Pentwater is very bullish, saying Rio’s offer represents a fraction of free cash flow coming to Oyu Tolgoi’s owners over the coming decade.

“Pentwater expects Turquoise Hill to generate over $10.5 billion CAD of free cash flow through 2030 assuming $3.50 USD copper and almost $14.2 billion CAD of free cash flow assuming $4.00 USD copper,” it said.

“Pentwater believes that as the world transitions to a green economy, the demand for copper will continue to increase and that there is a high probability that the price of copper will be in excess of $4.00 USD over the next decade.

“Pentwater further believes that the proposed premium is unacceptable for a mine that Pentwater expects to be the third largest copper and gold mine in the world with a mine life in excess of 90 years.

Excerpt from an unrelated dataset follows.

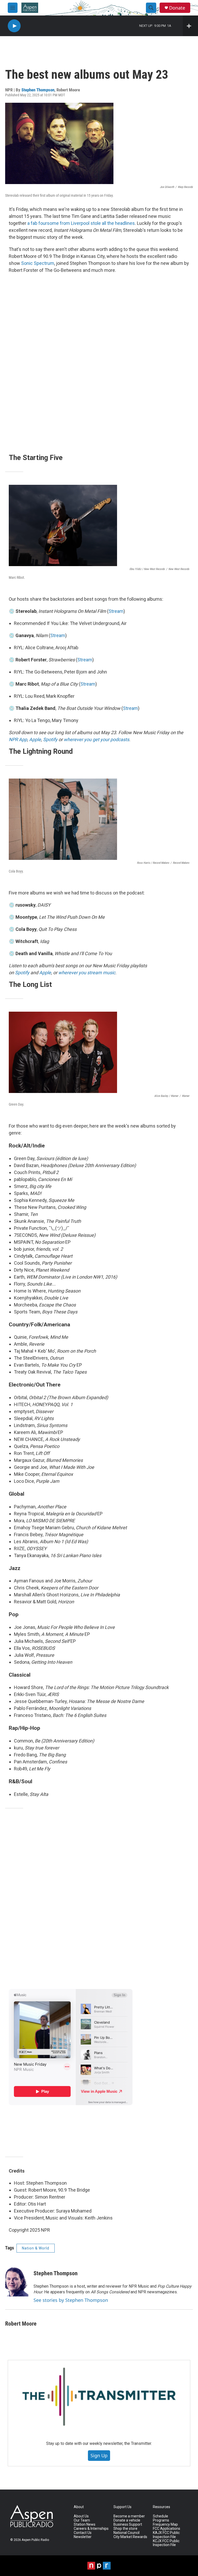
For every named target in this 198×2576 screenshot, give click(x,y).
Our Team (82, 2520)
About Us (81, 2516)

“Pentwater does not support the proposed plan of arrangement. Pentwater is evaluating its legal alternatives with respect of Turquoise Hill, Rio Tinto, and the proposed plan of arrangement, including but not limited to the possible exercise of Dissent Rights or other legal action.”

Them’s fighting words. Rio and BHP (ASX:BHP), which last month made an $8.4b bid for OZ Minerals (ASX:OZL) have both preached capital discipline when it comes to their copper M & A.

But each have shown their hand with their willingness to part with cash to upscale their production. The question is how far they’ll go.


Rio Tinto (ASX:RIO), BHP (ASX:BHP) and OZ Minerals share prices today:



Miners rise like dolphins out of the ocean as iron ore gains

Sentiment in iron ore is doing its weird flip-floppy thing where clear signals are hard to find and hope feels like it has taken the wheel.

Prices were back above US$100/t late last week and continued moving north, sending iron ore miners sharply higher today, despite some pretty rough economic data out of China.

We’re moving into the traditional peak construction season now, with steel makers restarting in the hope Government stimulus to support China’s property sector improves demand for industrial products.

Fortescue and BHP were up more than 3% each, driving the ASX materials sector to a 2.16% gain while energy was flat.

A lower US dollar and supply shortages assisted gold, base metals and battery metals, with Sayona (ASX:SYA), Gold Road (ASX:GOR), De Grey (ASX:DEG), Nickel Industries (ASX:NIC) and Syrah Resources (ASX:SYR) all among the mid-cap standouts.